** SUPPLIED TEXT **
Idi Amin is perhaps best known for ousting his predecessor, Apollo Milton Obote, and for instituting a totalitarian regime that would devastate Uganda both politically and economically. Amin’s rise to power began in January 1971, when President Obote headed off to the Commonwealth Heads of Government meetings in Singapore. Suspecting trouble, Obote left his staff with the order to have Amin and his supporters arrested upon his departure. On the morning of January 25, 1971, forces loyal to Amin stormed strategic military targets in Kampala and the airport in Entebbe. The first shells fired at Entebbe Airport killed two Roman Catholic priests, setting off a wave of violence throughout the country. Despite the initial disorganization on the part of Amin and his troops, they managed to carry out mass executions of pro-Obote troops and supporters. Obote chose exile in Tanzania.

Military Dictatorship

After assuming power, Amin repudiated Obote’s soft socialist foreign policy, resulting in Uganda’s recognition by Israel, Britain, and the United States. However, many African nations and organizations, including the Organization of African Unity, refused to recognize Amin and his military government. Nevertheless, Amin embraced the label “totalitarian” and renamed the government house the Command House, later instituting an advisory defense council composed of military commanders. In an attempt to place Uganda under his military dictatorship, he extended military rule to his cabinet members, who, if not drawn from the military, were advised that they would be subjected to military discipline. Army commanders, with Amin’s blessing, acted like warlords, representing the coercive arm of the government.

Foreign policy was revised again in 1972 so that the country could obtain financial assistance and technical support from Libya. In doing so, Amin expelled all remaining Israeli advisers and became anti-Israeli in accordance with Libyan policy. Amin went in search of foreign help in the form of monetary aid from Saudi Arabia. In doing so, Amin rediscovered Uganda’s previously neglected Islamic heritage. In attempts to recoup profits from lost Western foreign aide, Amin went on to expel the Asian minority in Uganda and seize their property. However, this appropriation proved disastrous for the already failing Ugandan economy, which was fueled by export crops. Yet the money from the sale of export crops was being recycled back into the purchase of imports for the army. As a result, rural farmers turned to smuggling from neighboring countries. This became an obsession for Amin toward the end of his rule. He went on to appoint his mercenary adviser, British citizen Bob Astles, to take all necessary steps to end the problem.

The end of Amin’s rule also faced another problem—a counterattack from former Ugandan leader Obote. Amin feared this with good reason. Shortly after Amin expelled the Asian minority in 1972, Obote did attempt an attack into southern parts of Uganda. Although the attack was launched by a small contingent of only 27 army trucks, his ambition was to capture the strategic military post of Masaka near the border. Obote’s troops decided to settle in and wait for a general uprising against Amin, which did not occur. Obote also attempted a seizure of Entebbe Airport by allegedly hijacking an East African Airways flight out of Tanzania. The attempt failed to accomplish much when the pilot blew out the tires on the passenger plane, and the flight remained in Tanzania.

** DATA **

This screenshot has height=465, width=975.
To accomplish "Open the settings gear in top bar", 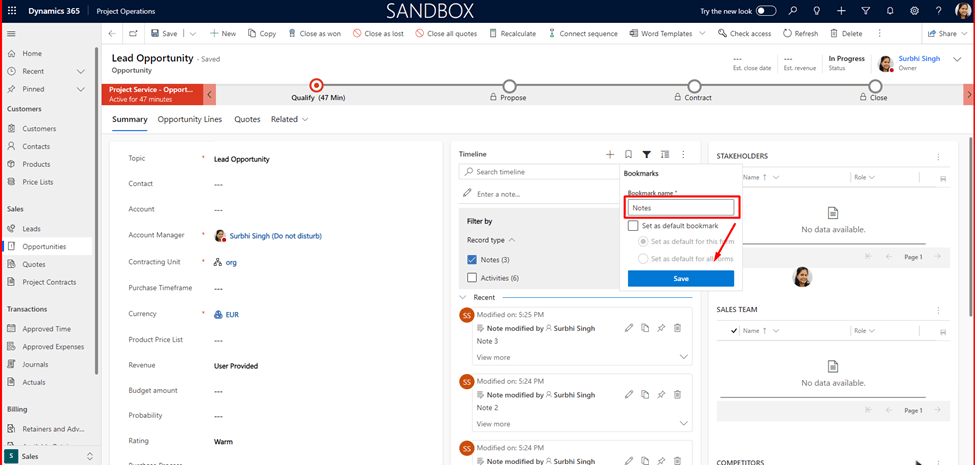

** PROBLEM DETAILS **
From the text on Idi Amin's rule, quote word for word the passage starting at "The end of Amin’s" and ending at "remained in Tanzania.". Work only from the text on Idi Amin's rule.

** RESULT OF THIS EXERCISE **
The end of Amin’s rule also faced another problem—a counterattack from former Ugandan leader Obote. Amin feared this with good reason. Shortly after Amin expelled the Asian minority in 1972, Obote did attempt an attack into southern parts of Uganda. Although the attack was launched by a small contingent of only 27 army trucks, his ambition was to capture the strategic military post of Masaka near the border. Obote’s troops decided to settle in and wait for a general uprising against Amin, which did not occur. Obote also attempted a seizure of Entebbe Airport by allegedly hijacking an East African Airways flight out of Tanzania. The attempt failed to accomplish much when the pilot blew out the tires on the passenger plane, and the flight remained in Tanzania.